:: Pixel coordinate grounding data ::
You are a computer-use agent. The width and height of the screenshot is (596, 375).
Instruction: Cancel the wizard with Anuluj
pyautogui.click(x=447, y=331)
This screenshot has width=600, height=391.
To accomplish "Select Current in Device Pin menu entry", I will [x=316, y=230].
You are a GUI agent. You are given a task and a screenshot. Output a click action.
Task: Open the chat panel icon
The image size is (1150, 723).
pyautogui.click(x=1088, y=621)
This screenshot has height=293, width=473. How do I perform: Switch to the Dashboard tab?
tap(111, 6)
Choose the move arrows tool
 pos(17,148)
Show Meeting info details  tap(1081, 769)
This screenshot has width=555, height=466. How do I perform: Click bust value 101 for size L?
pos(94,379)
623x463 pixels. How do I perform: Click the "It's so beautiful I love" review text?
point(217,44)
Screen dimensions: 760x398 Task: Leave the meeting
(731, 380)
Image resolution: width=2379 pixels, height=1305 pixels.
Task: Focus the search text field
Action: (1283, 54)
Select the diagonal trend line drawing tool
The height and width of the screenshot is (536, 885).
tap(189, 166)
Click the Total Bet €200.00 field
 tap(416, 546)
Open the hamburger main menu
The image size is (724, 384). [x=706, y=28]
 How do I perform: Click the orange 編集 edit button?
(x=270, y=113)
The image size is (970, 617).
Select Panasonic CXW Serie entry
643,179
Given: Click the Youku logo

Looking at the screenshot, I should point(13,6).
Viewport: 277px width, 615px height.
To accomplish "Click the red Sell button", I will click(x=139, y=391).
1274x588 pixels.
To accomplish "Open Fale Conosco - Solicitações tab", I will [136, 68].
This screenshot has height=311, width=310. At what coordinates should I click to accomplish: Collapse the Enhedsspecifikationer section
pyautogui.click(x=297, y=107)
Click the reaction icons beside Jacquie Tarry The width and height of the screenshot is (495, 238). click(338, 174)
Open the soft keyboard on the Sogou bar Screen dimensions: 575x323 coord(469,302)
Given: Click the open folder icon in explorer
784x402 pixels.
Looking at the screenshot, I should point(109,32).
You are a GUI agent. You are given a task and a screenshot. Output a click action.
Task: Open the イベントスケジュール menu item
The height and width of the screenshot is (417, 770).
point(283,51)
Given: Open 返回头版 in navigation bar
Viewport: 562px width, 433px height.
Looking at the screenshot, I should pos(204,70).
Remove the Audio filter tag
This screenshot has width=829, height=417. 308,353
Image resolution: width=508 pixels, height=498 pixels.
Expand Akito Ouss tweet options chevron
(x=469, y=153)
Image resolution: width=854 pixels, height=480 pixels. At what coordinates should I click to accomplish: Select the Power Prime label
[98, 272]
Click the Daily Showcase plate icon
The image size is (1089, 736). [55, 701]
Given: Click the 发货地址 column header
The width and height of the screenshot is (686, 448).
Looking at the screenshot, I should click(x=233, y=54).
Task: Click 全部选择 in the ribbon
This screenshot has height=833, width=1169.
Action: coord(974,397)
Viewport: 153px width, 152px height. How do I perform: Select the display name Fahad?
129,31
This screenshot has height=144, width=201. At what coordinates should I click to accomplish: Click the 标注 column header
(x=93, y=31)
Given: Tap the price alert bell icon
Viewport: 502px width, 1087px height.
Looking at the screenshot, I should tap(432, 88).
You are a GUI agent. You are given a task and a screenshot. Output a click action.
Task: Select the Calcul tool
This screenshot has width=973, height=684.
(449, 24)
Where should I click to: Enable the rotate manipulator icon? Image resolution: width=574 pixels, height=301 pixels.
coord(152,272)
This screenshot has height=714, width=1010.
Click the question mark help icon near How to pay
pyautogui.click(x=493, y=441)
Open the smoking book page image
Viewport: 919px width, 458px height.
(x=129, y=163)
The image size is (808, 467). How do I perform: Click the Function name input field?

:: What to produce ::
Retype each record. Keep every character as it is.

:: Solved exercise ::
You are a computer-use agent. The width and height of the screenshot is (596, 375).
Instruction: Cancel the wizard with Anuluj
pyautogui.click(x=447, y=331)
This screenshot has width=600, height=391.
To accomplish "Select Current in Device Pin menu entry", I will [x=316, y=230].
You are a GUI agent. You are given a task and a screenshot. Output a click action.
Task: Open the chat panel icon
The image size is (1150, 723).
pyautogui.click(x=1088, y=621)
This screenshot has height=293, width=473. How do I perform: Switch to the Dashboard tab?
tap(111, 6)
Choose the move arrows tool
 pos(17,148)
Show Meeting info details  tap(1081, 769)
This screenshot has width=555, height=466. How do I perform: Click bust value 101 for size L?
pos(94,379)
623x463 pixels. How do I perform: Click the "It's so beautiful I love" review text?
point(217,44)
Screen dimensions: 760x398 Task: Leave the meeting
(731, 380)
Image resolution: width=2379 pixels, height=1305 pixels.
Task: Focus the search text field
Action: (1283, 54)
Select the diagonal trend line drawing tool
The height and width of the screenshot is (536, 885).
tap(189, 166)
Click the Total Bet €200.00 field
 tap(416, 546)
Open the hamburger main menu
The image size is (724, 384). [x=706, y=28]
 How do I perform: Click the orange 編集 edit button?
(x=270, y=113)
The image size is (970, 617).
Select Panasonic CXW Serie entry
643,179
Given: Click the Youku logo

Looking at the screenshot, I should point(13,6).
Viewport: 277px width, 615px height.
To accomplish "Click the red Sell button", I will click(x=139, y=391).
1274x588 pixels.
To accomplish "Open Fale Conosco - Solicitações tab", I will [136, 68].
This screenshot has height=311, width=310. At what coordinates should I click to accomplish: Collapse the Enhedsspecifikationer section
pyautogui.click(x=297, y=107)
Click the reaction icons beside Jacquie Tarry The width and height of the screenshot is (495, 238). click(338, 174)
Open the soft keyboard on the Sogou bar Screen dimensions: 575x323 coord(469,302)
Given: Click the open folder icon in explorer
784x402 pixels.
Looking at the screenshot, I should point(109,32).
You are a GUI agent. You are given a task and a screenshot. Output a click action.
Task: Open the イベントスケジュール menu item
The height and width of the screenshot is (417, 770).
point(283,51)
Given: Open 返回头版 in navigation bar
Viewport: 562px width, 433px height.
Looking at the screenshot, I should pos(204,70).
Remove the Audio filter tag
This screenshot has width=829, height=417. 308,353
Image resolution: width=508 pixels, height=498 pixels.
Expand Akito Ouss tweet options chevron
(x=469, y=153)
Image resolution: width=854 pixels, height=480 pixels. At what coordinates should I click to accomplish: Select the Power Prime label
[98, 272]
Click the Daily Showcase plate icon
The image size is (1089, 736). [55, 701]
Given: Click the 发货地址 column header
The width and height of the screenshot is (686, 448).
Looking at the screenshot, I should click(x=233, y=54).
Task: Click 全部选择 in the ribbon
This screenshot has height=833, width=1169.
Action: coord(974,397)
Viewport: 153px width, 152px height. How do I perform: Select the display name Fahad?
129,31
This screenshot has height=144, width=201. At what coordinates should I click to accomplish: Click the 标注 column header
(x=93, y=31)
Given: Tap the price alert bell icon
Viewport: 502px width, 1087px height.
Looking at the screenshot, I should tap(432, 88).
You are a GUI agent. You are given a task and a screenshot. Output a click action.
Task: Select the Calcul tool
This screenshot has width=973, height=684.
(449, 24)
Where should I click to: Enable the rotate manipulator icon? Image resolution: width=574 pixels, height=301 pixels.
coord(152,272)
This screenshot has height=714, width=1010.
Click the question mark help icon near How to pay
pyautogui.click(x=493, y=441)
Open the smoking book page image
Viewport: 919px width, 458px height.
(x=129, y=163)
The image size is (808, 467). How do I perform: Click the Function name input field?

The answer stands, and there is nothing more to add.